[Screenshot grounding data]
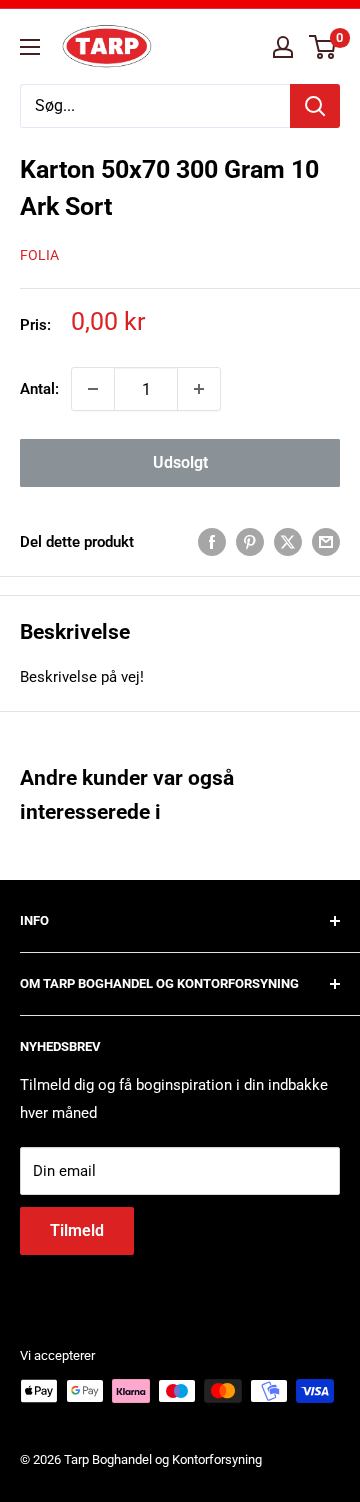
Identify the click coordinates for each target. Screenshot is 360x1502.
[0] (323, 47)
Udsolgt (180, 462)
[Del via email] (326, 541)
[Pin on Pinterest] (250, 541)
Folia (39, 255)
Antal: (39, 389)
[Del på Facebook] (212, 541)
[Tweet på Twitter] (288, 541)
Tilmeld (77, 1230)
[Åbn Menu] (30, 47)
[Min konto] (283, 47)
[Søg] (315, 106)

▶ [What you have to do]
Once the pictures are removed, set down what remains of the entries above exactly.

▶ [Result below]
Identify the click coordinates for each target. Screenshot is 360x1502.
[0] (323, 47)
Udsolgt (180, 462)
[Del via email] (326, 541)
[Pin on Pinterest] (250, 541)
Folia (39, 255)
Antal: (39, 389)
[Del på Facebook] (212, 541)
[Tweet på Twitter] (288, 541)
Tilmeld (77, 1230)
[Åbn Menu] (30, 47)
[Min konto] (283, 47)
[Søg] (315, 106)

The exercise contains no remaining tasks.